Today we remember Christchurch, Canterbury, the 185 people who died, their family and friends, the people who helped, and those who are still helping.
May 26, 2013
Quote of the day:
We have friends in Christchurch who keep us in touch with what’s happening and we toured the red zone a couple of months ago.
But no-one who isn’t living there can really understand what it’s like living there and dealing with the aftermath of the big earthquakes and the ongoing after shocks.
Those who are doing it are showing compassion, practicality and resilience that none of us know we possess until we’re put to the test.
They’re showing us Canterbury can and is recovering.
September 4, 2012
It’s the second anniversary of Canterbury’s first big earthquake.
Update – the graphic was “borrowed” from a friend on Facebook.
July 5, 2012
An independent report, commissioned after the Canterbury earthquakes, recommends changes to the Resource management Act to take account of natural hazards and urban infrastructure development.
The risk of liquefaction wasn’t taken into account in granting consent for subdivisions because the RMA doesn’t require natural hazards to be considered.
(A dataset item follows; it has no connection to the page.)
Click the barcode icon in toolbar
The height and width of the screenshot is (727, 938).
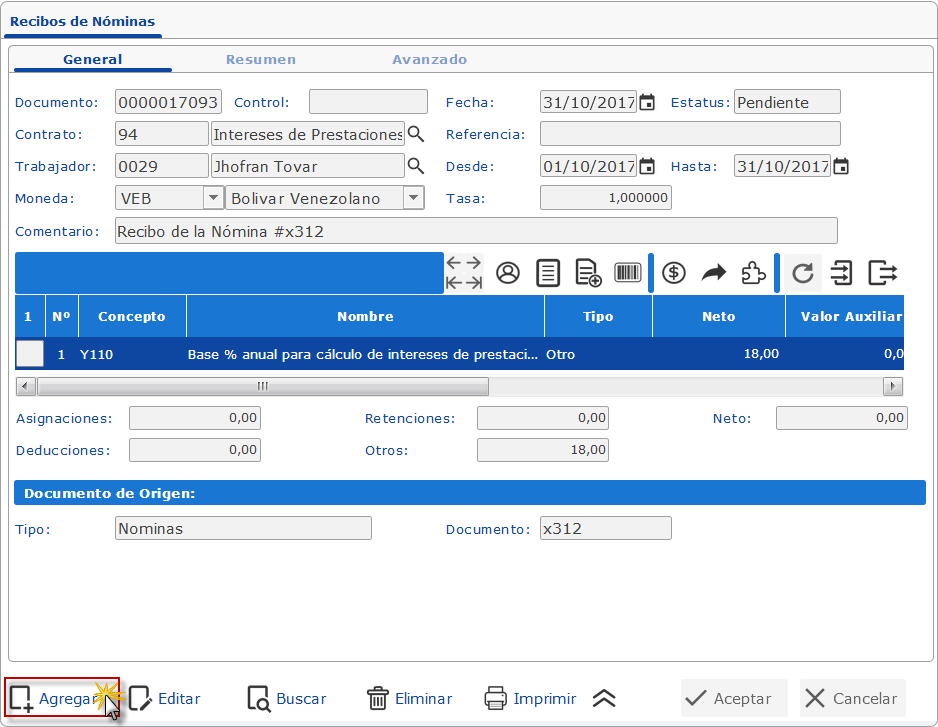(x=628, y=273)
Its priorities are preserving natural character, landscape, flora and fauna, public access, cultural values and heritage.
The report proposes changes to that, about which Environment Minister Amy Adams says:
The report proposes that changes be made to the principles in sections 6 and 7 of the RMA to bring managing natural hazards and urban and infrastructure into the list of things that should be considered when Councils grant resource consents.
It also says that none of these matters should be more important than another, and proposes changes to the structure of the RMA to make this clearer.
Most lay people hadn’t heard of liquefaction and wouldn’t have been particularly concerned about it before the earthquakes. But now we’ve seen its impacts it is not hard to make a case for including the risk of natural hazards in the RMA.
“A key consideration for the Government in thinking about any changes to the resource management system is to achieve enduring outcomes while reducing the time, costs and uncertainties involved in the process.”
The RMA isn’t working as well as it should and could. All these factors must be considered in improvements to it.
October 12, 2011
The Royal Commission on the Canterbury earthquakes has released its interim report.
Commission chair Justice Mark Cooper said:
The timing has, of necessity, meant that the Royal Commission has not been able to produce a lengthy list of recommendations. However, this Report does make some recommendations which reflect our view that urgent action is required in respect of some aspects of current building design practice, both in Christchurch and elsewhere, to make some buildings’ elements (particularly stairs and floors in multi-storey buildings) more resilient.
The Royal Commission is also of the view that immediate action is necessary to strengthen parts of unreinforced masonry buildings that could fail, causing injury or loss of life, in earthquakes that are less severe than the Canterbury earthquakes were. We have made recommendations accordingly.
Its recommendations include soil analysis and appropriate foundation design, changes to some structural design standards and construction practices, and use of new building technologies.
Other issues which will be addressed in the final report including lessons to be learned from the failures of the CTV and PGC buildings where the majority of victims of February’s quake died.
Some recommendations are directed only at Christchurch but others will apply to the rest of the country as well.
Earthquake strengthening requirements have often been regarded as overly onerous but the February earthquake demonstrated the importance of high standards for design and building.
September 4, 2011
Who would have thought that today, on the first anniversary of the Canterbury earthquake, life in Christchurch would be no better, and for many worse, than it was a year ago?
A friend had gas hot water until the February quake and he hasn’t had a hot shower in his own home since then.
Many people are in far more difficult circumstances than that. Even those whose homes and businesses aren’t badly affected are feeling the emotional strain from the on-going shakes.
One problem is the bottle neck of stalled property sales because insurance companies won’t provide cover for them. Another is the difference in the price of land in much of the red zone and other parts of the city where people might be able to build new homes.
People are living in limbo waiting for decisions and progress and are understandably running out of patience.
In a rare move, Cabinet will meet in Christchurch on Monday. They will be able to see for themselves the extent of the problems and get a better idea of what is needed to help with the recovery.
They can’t stop the shakes but hopefully they will be able to do something to ensure that the next year will be a better one for the city and its people.
September 2, 2011
Rural Women NZ have declared today Aftersocks Day.
“Our aftersocks™ have been a huge success since their launch in July, with tens of thousands of dollars raised for the Christchurch Mayoral Fund,” says RWNZ National President, Liz Evans.
On 2 September Rural Women New Zealand is urging all its aftersocks™ customers to pull on a pair and to send in photos of where they get to in their socks.
Rural Women New Zealand members around the country will be hitting the streets selling aftersocks™, making sure everyone around the country has a pair to wear.
Sunday is the first anniversary of the Canterbury earthquake and the earth is still moving.
A 4.9 magnitude shake woke up Christchurch this morning, following 4.0 and 4.8 shakes yesterday.